Joe Conason: Why Jeb Bush Can’t Escape Dubya’s Dubious Legacy
Being singled out as “the smart brother” in an American political and financial dynasty like the Bush family must be a heavy load. But Jeb Bush went far to dispel that burdensome description with his debut address on foreign policy. With its melange of mispronunciations, mistakes and casually ignorant utterances, Bush’s speech before the Chicago Council on Global Affairs instantly reminded listeners of the not-so-smart brother-the one who already became the second Bush president.
Such moments of recognition and remembrance are not auspicious for brother Jeb, whose burgeoning presidential ambition depends on persuading voters that he is emphatically not his brother George W.-or as he put it in an ad-libbed line: “I am my own man.” But his Chicago outing offered little to reassure Americans wary of the ruinous foreign policy record of the Bush-Cheney administration (an electoral subset that includes almost everyone).
David Sirota: Tax Fairness Could Mean More Resources
Roads are crumbling, bridges require repairs, schools need upgrades and public pension systems remain underfunded. How can states and cities find the money to address any of these problems? One way could be through their tax codes.
According to a new report, if the rich paid the same state and local tax rate as the middle class, states and cities would have hundreds of billions of dollars more a year in public revenue. [..]
That preceded the new report from the left-leaning groups Good Jobs First and the Keystone Research Center which finds that if tax laws were changed to compel the highest income earners to pay the same rate as everyone else, states and localities would rake in up to $128 billion a year in new revenue. If just the top 1 percent of earners were compelled to pay the typical middle-class tax rate, the report says the change would raise more than $68 billion in new annual revenues.
Sophia Cope and Jeremy Gillula: AT&T is putting a price on privacy.

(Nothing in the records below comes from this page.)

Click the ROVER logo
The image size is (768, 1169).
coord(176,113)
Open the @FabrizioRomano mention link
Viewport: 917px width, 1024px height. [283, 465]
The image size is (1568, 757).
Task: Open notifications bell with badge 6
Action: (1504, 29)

That is outrageous
Poor customers should not have to choose between being spied on and forking over money
Imagine if the postal service started offering discount shipping in exchange for permission to scan every letter you receive and then target you with junk mail based on the contents of your personal mail.
One of the largest telecommunications companies in America, AT&T, is doing just that for customers of its super-fast gigabit broadband service, which is rolling out in select cities. Though a few months ago, it dropped the use of an undeletable “supercookie” that tracked subscribers’ web browsing activity, AT&T reportedly plans to track and monetize its broadband customers’ internet activity – “webpages you visit, the time you spend on each, the links or ads you see and follow, and the search terms you enter” – to deliver targeted “ads online, via email or through direct mail“. [..]

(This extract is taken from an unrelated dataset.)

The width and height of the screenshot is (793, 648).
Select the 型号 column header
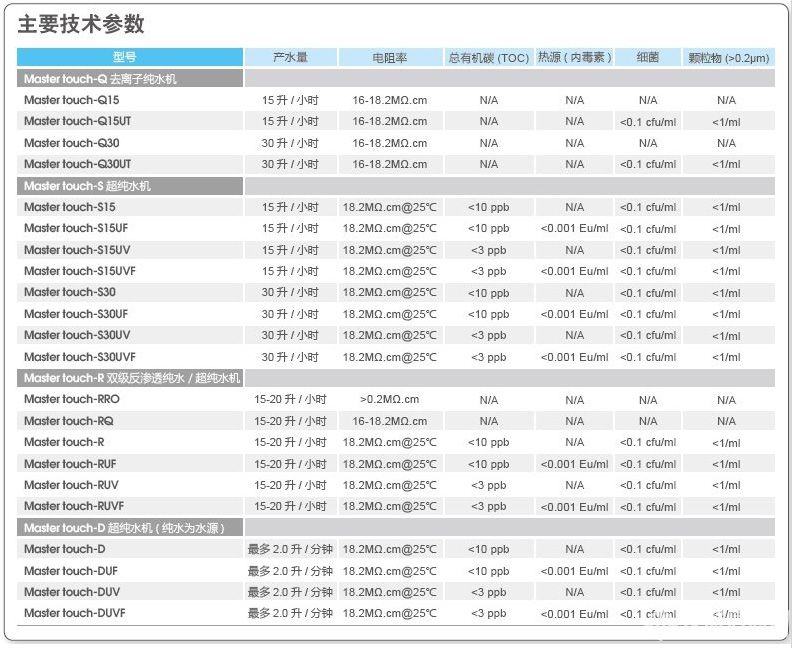tap(129, 58)
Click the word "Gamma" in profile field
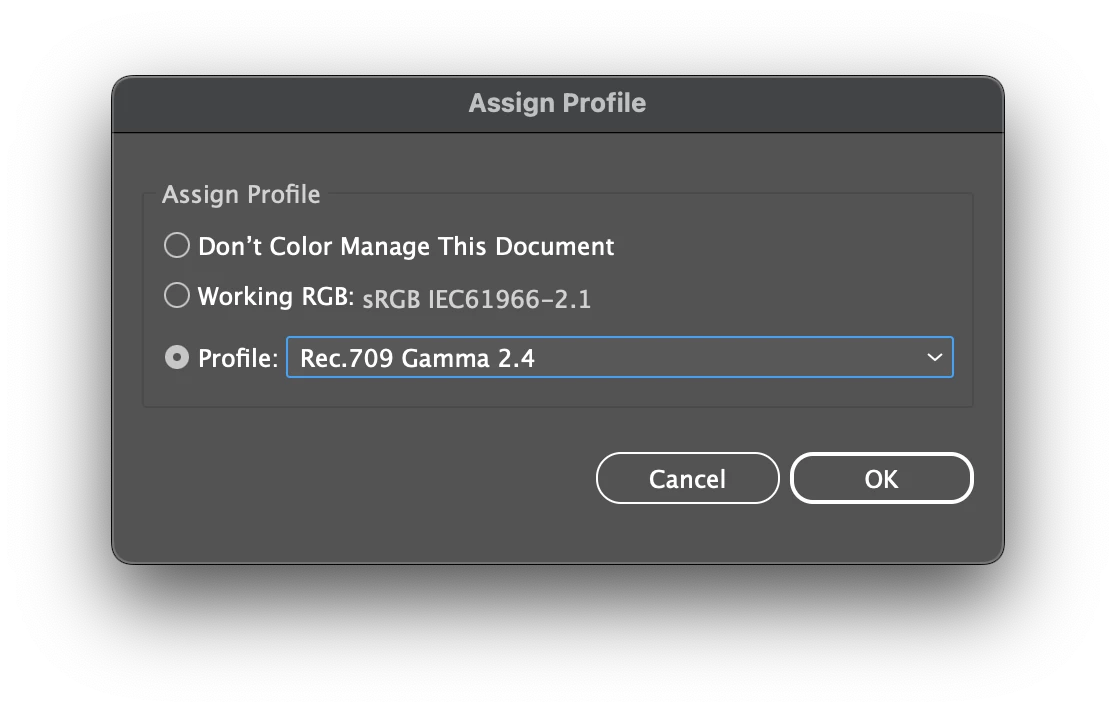Viewport: 1116px width, 712px height. tap(446, 358)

What if customers do not want to be spied on by their internet service providers? AT&T allows gigabit service subscribers to opt out – for a $29 fee per month.
But charging extra for privacy has significant social justice implications: broadband access is hard to come by for many communities, and subscribers on the lower rungs of the income ladder may not be able to afford an additional fee to protect their privacy. Privacy should not be reserved for the rich, and the poor should not be forced to choose between broadband, an essential tool in modern life, and their privacy.